_Task directions_
Starting at the line below with "The image size" and stopping at the line with "The width and", please print each line exactly, those two included, and skip every picture.

Entries taken from a collection:
'''

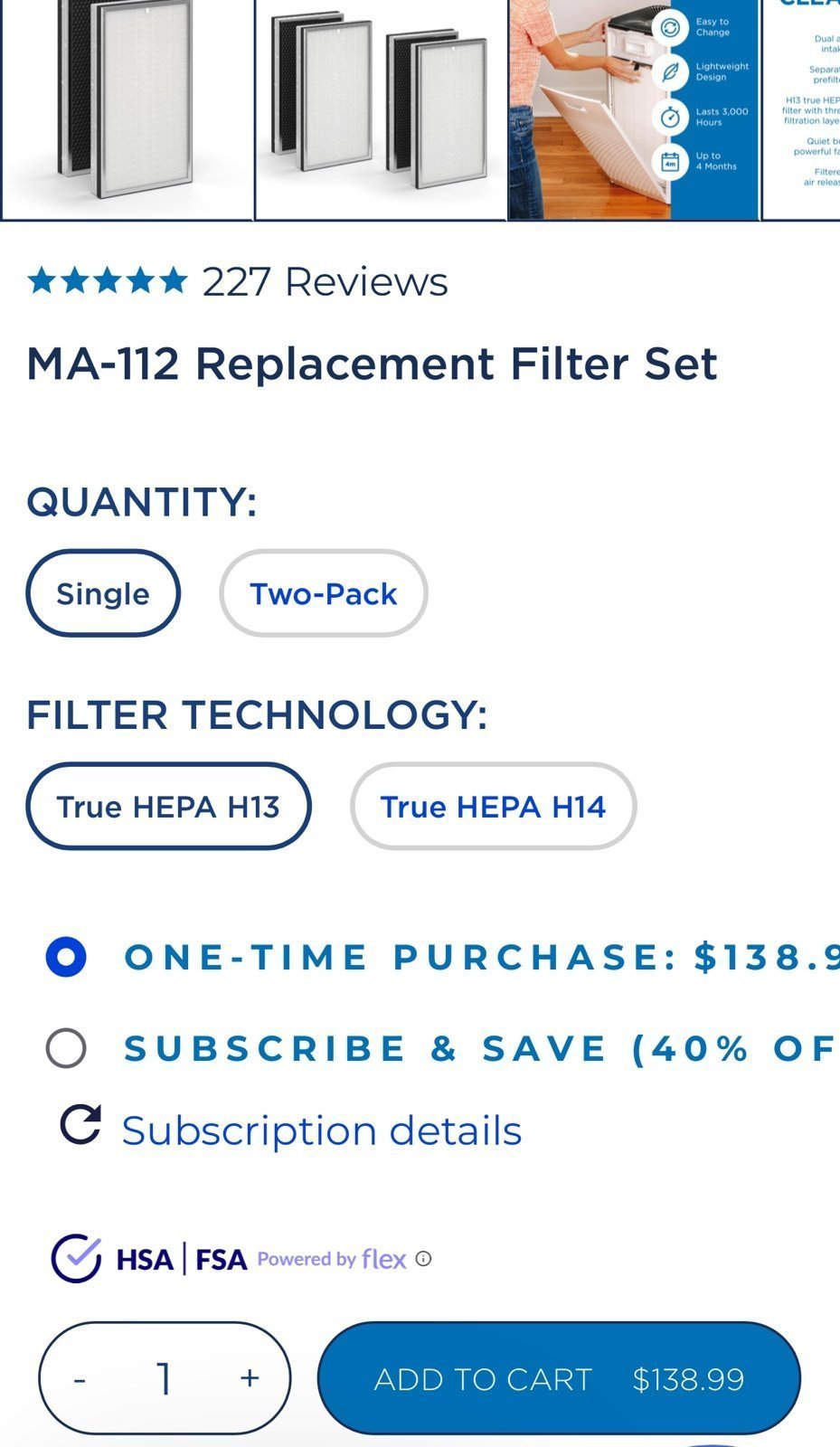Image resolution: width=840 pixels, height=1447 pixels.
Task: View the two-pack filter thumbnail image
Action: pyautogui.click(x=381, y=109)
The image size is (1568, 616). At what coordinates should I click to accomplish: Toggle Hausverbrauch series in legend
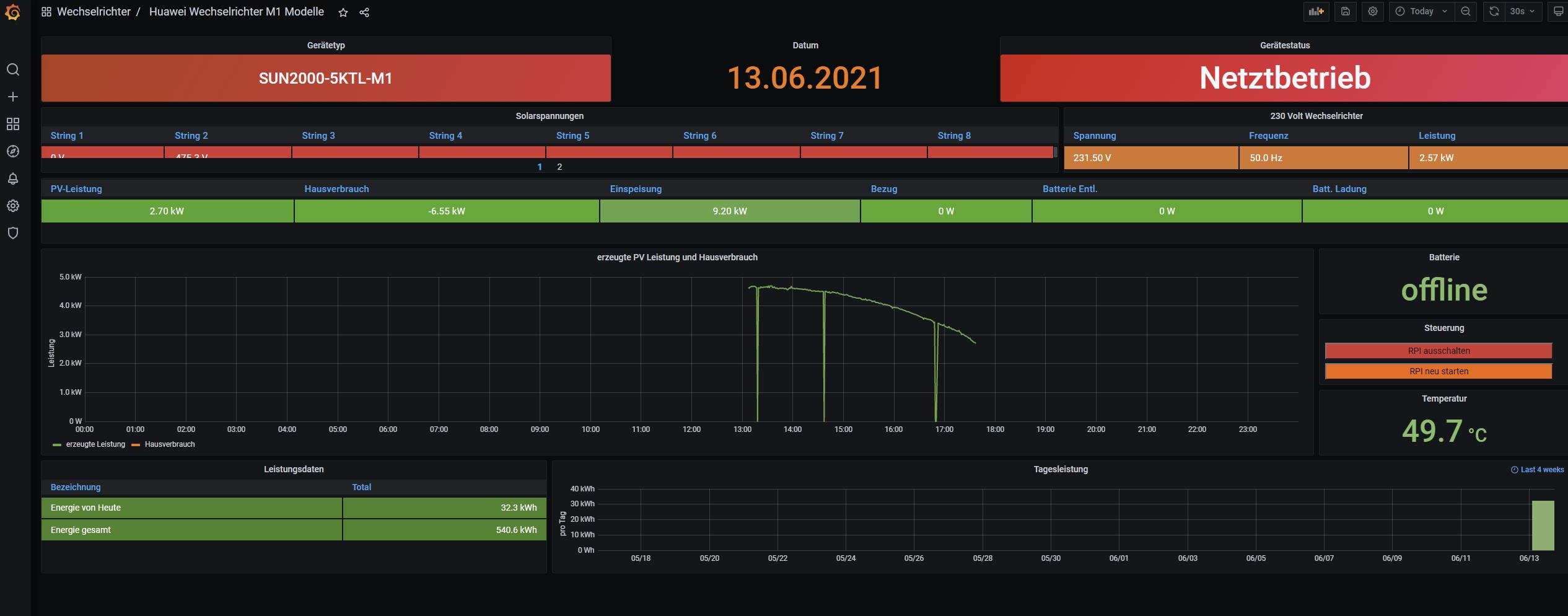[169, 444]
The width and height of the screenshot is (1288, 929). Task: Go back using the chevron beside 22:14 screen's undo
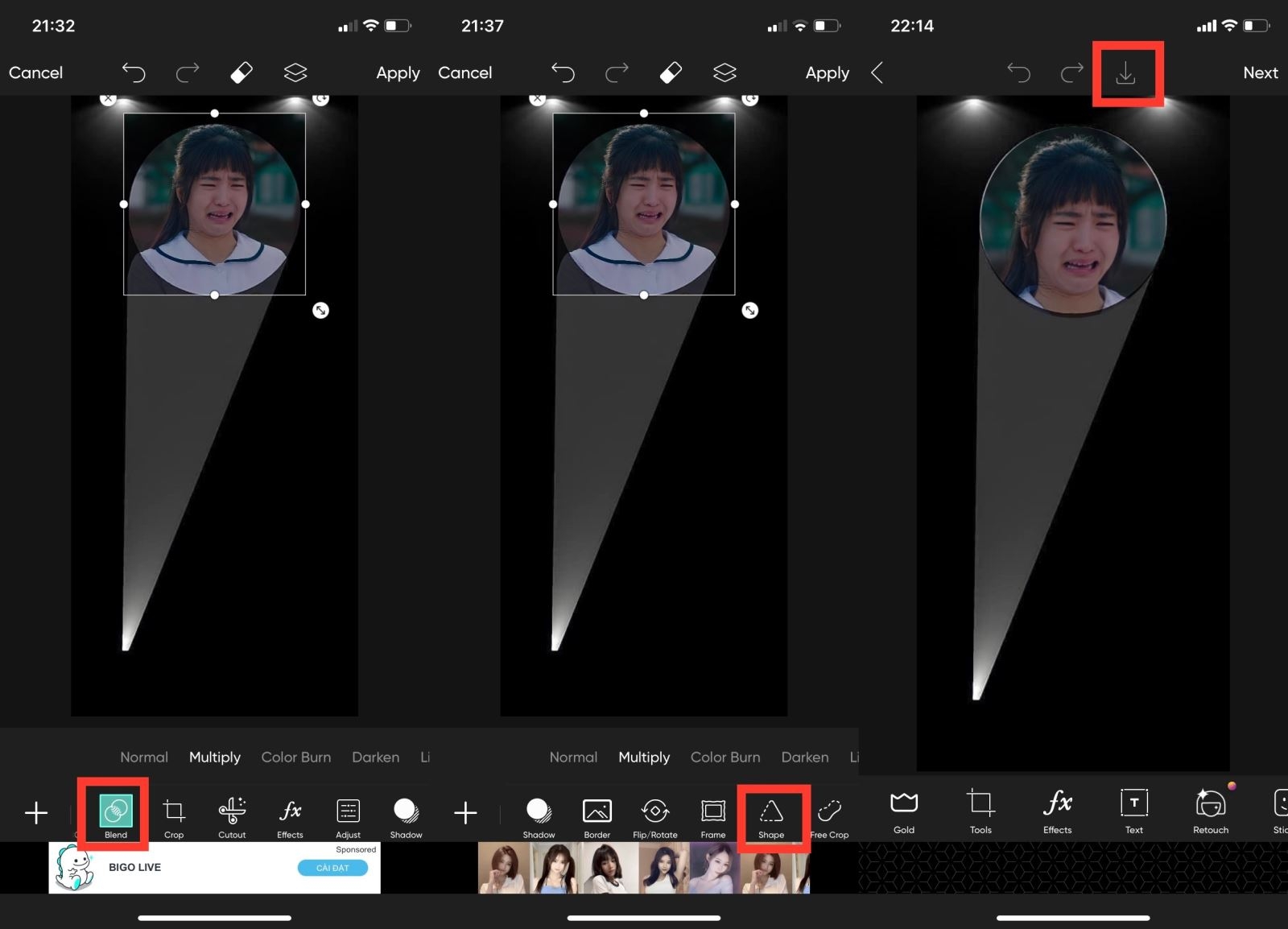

'''
'''

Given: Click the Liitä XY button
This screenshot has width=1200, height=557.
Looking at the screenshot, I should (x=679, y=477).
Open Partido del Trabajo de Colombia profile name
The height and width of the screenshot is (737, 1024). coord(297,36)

'''

_The completed task_
The image size is (1568, 616). At what coordinates should I click to accomplish: Toggle Hausverbrauch series in legend
[169, 444]
The width and height of the screenshot is (1288, 929). Task: Go back using the chevron beside 22:14 screen's undo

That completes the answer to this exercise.